Well, folks, we got a major problem here. I was watching earlier before the program started and that loco weed, Van Jones, was on CNN, and they asked him, “What’s gonna be the difference in the election today, Van?” And Van just said, (paraphrasing) “The youth vote, you watch, that’s what nobody’s talking about, the youth vote. They’re gonna come out in bigger numbers even than in 2008 for Obama.” And here Rock the Vote says nobody’s paying attention to us. (laughing) There’s no enthusiasm in the youth vote.
I’ve heard plenty of anecdotal evidence, stories that college professors have said their students couldn’t care less this year, compared to 2008. They’re just not into it. This last guy that called, the longtime Democrat, voted for Obama, did you hear what Realville was for him? Realville for him: gas prices, the economy, living paycheck to paycheck. Did you hear what he said? He said he hated Bush, but the economy was okay then. The economy was okay then. He thought Obama was gonna make it better, but it’s gotten worse. Those are real-life things. And that coupled with the bloom came off the Obama rose and then that mixed with the fact that he was finally hearing things uttered by me and others that started to make sense to him when combined with all the other things he was thinking and feeling.

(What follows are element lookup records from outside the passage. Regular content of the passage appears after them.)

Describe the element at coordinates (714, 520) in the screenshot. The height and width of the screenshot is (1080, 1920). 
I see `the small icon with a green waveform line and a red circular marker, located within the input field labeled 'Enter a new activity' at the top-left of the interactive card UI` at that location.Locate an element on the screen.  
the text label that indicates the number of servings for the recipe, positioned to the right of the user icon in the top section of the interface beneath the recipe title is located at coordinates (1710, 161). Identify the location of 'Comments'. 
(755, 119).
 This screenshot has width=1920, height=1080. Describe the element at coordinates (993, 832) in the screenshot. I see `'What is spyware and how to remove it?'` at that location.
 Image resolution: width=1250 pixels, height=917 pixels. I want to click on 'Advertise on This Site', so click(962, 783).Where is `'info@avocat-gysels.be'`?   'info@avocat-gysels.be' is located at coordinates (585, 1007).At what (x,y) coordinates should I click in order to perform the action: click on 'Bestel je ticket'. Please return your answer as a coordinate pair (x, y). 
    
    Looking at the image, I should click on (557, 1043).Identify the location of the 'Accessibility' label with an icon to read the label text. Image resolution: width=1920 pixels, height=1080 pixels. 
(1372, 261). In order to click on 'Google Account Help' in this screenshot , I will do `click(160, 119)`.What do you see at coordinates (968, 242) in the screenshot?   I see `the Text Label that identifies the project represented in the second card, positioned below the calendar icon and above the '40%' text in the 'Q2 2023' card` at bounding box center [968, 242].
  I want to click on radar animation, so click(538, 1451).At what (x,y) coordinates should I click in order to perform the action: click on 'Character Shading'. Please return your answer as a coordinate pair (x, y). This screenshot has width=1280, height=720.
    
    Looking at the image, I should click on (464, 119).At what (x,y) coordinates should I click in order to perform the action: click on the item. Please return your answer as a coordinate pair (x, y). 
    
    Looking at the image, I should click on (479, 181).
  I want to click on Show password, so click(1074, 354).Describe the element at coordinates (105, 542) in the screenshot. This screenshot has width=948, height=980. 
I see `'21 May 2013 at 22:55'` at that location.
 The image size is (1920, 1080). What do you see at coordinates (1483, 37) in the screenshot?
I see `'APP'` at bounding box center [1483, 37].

But I was telling Snerdley and everybody during the break, we hear from Democrats on this program all the time who say that they’re former Democrats now and they’ve been listening to this show for a long time and they finally switched. They call here and they’re very happy about it, which is great. I’m not trying to impugn that at all. Don’t misunderstand. Snerdley, I think, misunderstood the point I was making, and I don’t want you to. See, I can’t imagine that happening to me. There’s nothing that anybody could say, and there’s nothing that could happen, short of Obama doing a 180 and becoming a different guy, that would make me support him. It would just never happen, because conservatism is an intellectual pursuit, and it results from an attachment to the founding of the country and to the notion of freedom and liberty and the role of government and that whole equation.
It’s not a popularity contest to me. It’s not about who looks better or who makes me feel better. Well, that’s not entirely true. Reagan made a lot of people feel good about being Americans again. So that does matter. But I could never imagine that happening to me. And we hear about it frequently on this program, Democrats giving it up, chucking it and becoming conservatives, or Republicans. And it’s a major thing, is my point. It’s not an insignificant thing when that happens. I’ll never forget after the 2002 midterms, when the Democrats thought, because of history, that they were gonna pick up seats. They hated Bush, they were just starting in on their opposition of Bush on the way he was handling 9/11, and the Republicans gained seats in the 2002 midterms. Tom Daschle at the time was the majority leader of the Democrats in the Senate, and he blabbed something he shouldn’t have said.
The Democrats were really rocked by that election. And that was the election where the exit polls showed that value voters made the difference. So the Democrats were all out there saying, “Well, we’re gonna become value guys. We’re gonna pay very close attention to values,” blah, blah. And Daschle said, “Our experts told us that it’s not just Republicans who listen to Rush Limbaugh. There are Democrats who listen to Rush Limbaugh, and they change their minds. And we are very concerned.” And it’s ever since then that their efforts to impugn and discredit me have really ratcheted up.
Can any of you imagine, of just changing your mind and becoming an Obama voter? I don’t think there are very many Republicans in this election that are gonna vote for Obama. The CNN poll said 99% of all Republicans votes are going to Romney, 1% are gonna go to Obama.